Do you have a memoir inside of you?

Do you have a novel in you? Nearly every person I’ve asked gives me an answer that begins with, “Yes, but…” So many excuses follow – time, kids, cramped hands, too old of a computer – some are downright silly – yet the one that really saddens me is the person who was not inspired to get started.

Inspiration gets a bad rap. Anyone who has ever succeeded says that they were inspired to do so, yet anyone who has ever truly failed blames it for their inaction. Both of these ideals are wrong. Inspiration is a wonderful thing, when it occurs – but it is also the most over-used excuse to procrastinate and eventually give up.

This is silly, because inspiration is not what you need to get going. Inspiration is what you use to keep going after you’ve already started. Perhaps it’s the starting that trips them up?

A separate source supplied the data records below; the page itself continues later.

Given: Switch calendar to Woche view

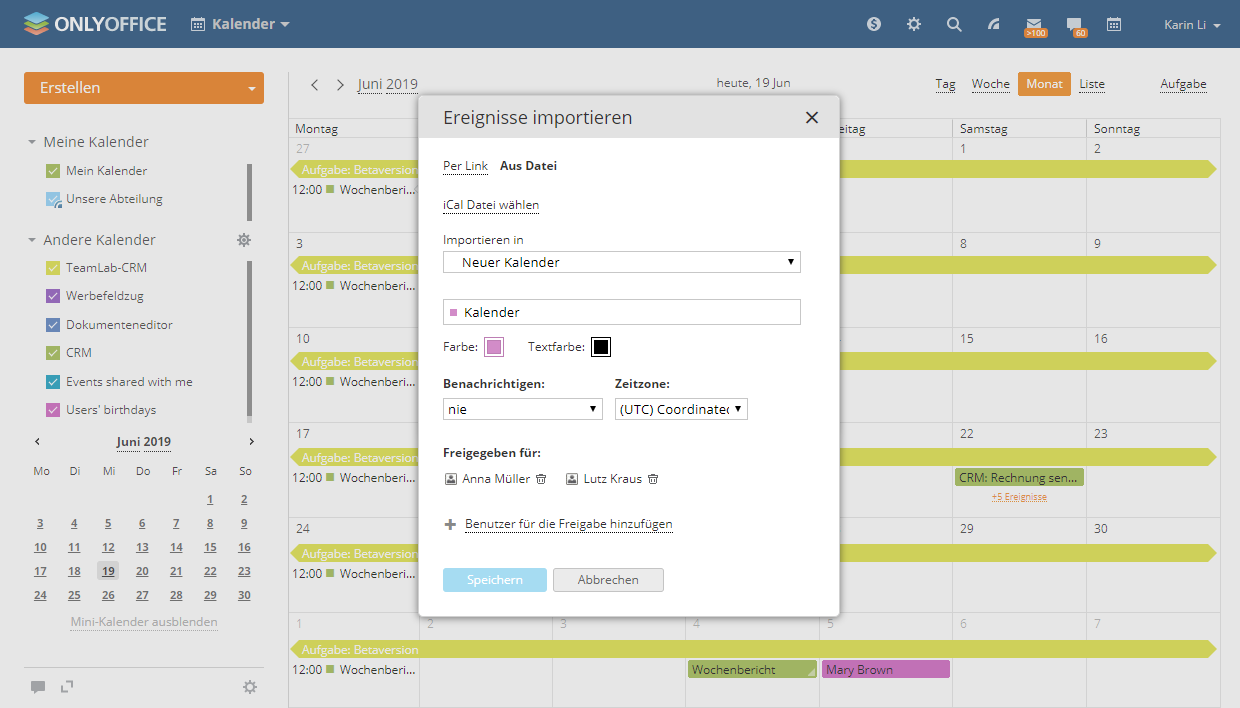Looking at the screenshot, I should [990, 84].
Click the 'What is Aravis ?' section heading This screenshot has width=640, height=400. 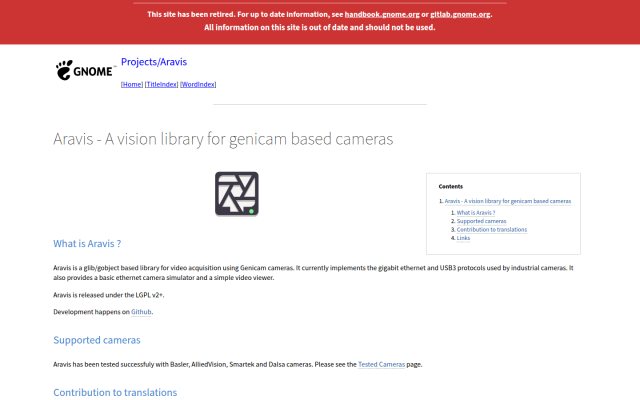click(x=87, y=244)
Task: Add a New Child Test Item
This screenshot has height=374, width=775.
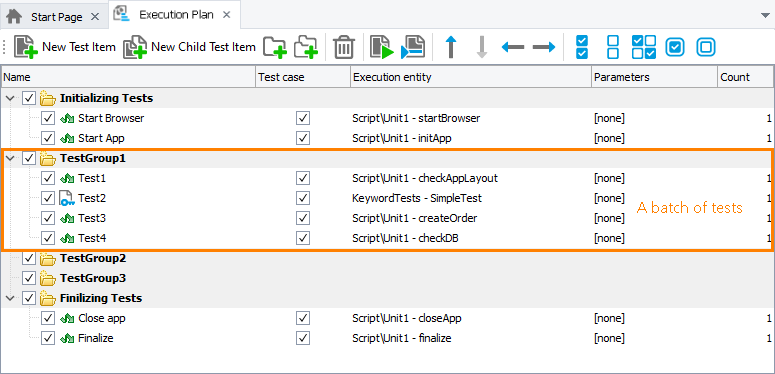Action: click(189, 47)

Back to that novel you’ve been meaning to write. Every November, I participate in a program called “National Novel Writing Month” – or NaNoWriMo. The goal is to write a 50,000 word novel in 30 days. Sounds daunting, doesn’t it? Yet, thousands do it. The idea isn’t to write the great American novel as much as it is to just WRITE. Many begin with absolutely no idea what they are going to write about. The website actually has forums devoted to coming up with an idea. Still, we are encouraged to write anyway. Write anything – just start writing, already!

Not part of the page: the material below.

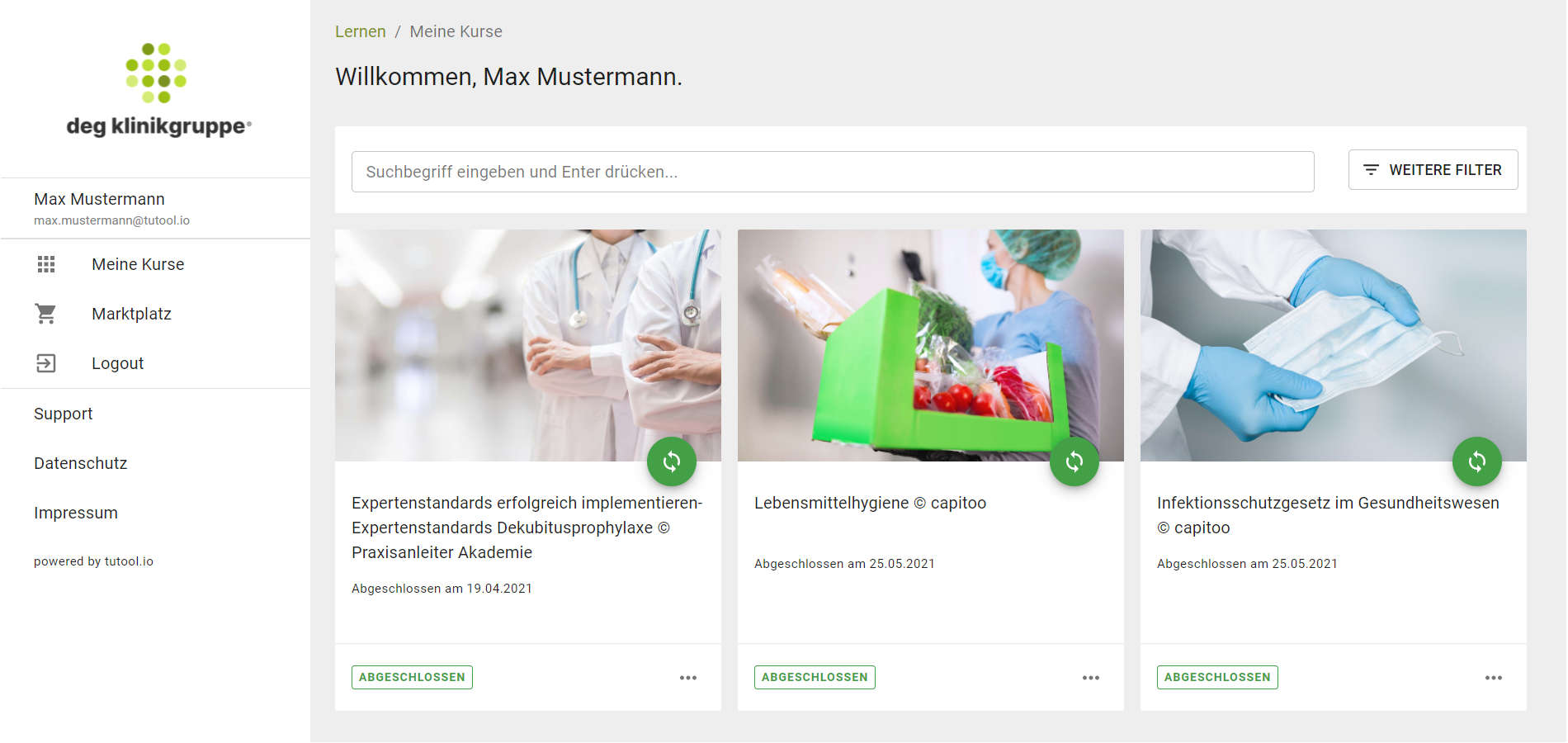The height and width of the screenshot is (743, 1568).
Task: Click refresh icon on the Infektionsschutzgesetz card
Action: point(1477,461)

A fabulous thing happens as you see the words flow – you get inspired to write more. The more you write, the more you are inspired – and pretty soon, you actually do end up with a decent story. Some have gone on to edit and publish their stories. Many of us return for the challenge year after year. We are inspired through our action.

The fact is that inspiration comes only AFTER action. You might have an idea, which you get tangled up with inspiration, but the true inspiration – the drive to follow through and finish that dream – only comes after you begin.

If we all stood around waiting for inspiration, we’d never invent anything, build anything, or fix anything. Really, we’d never even get dressed, eat breakfast, do the dishes, or make it to work. Who is inspired to face a Monday? Motivation cannot come out of inaction. If you think you must be inspired in order to be motivated in order to get started, you’ve got your success cycle all mixed up.

I see the cycle more like this:

Dream – Action – Inspiration – Failure – Reassess – Failure – Reassess – Lather, rinse, repeat (as many times as needed) – Success – New Dream (See the Dream-to-Success graphic)

You see? Inspiration comes more towards the middle. To be inspired is a wonderful thing – but don’t use it as an excuse to not get started on any dream you desire, even that best-selling novel.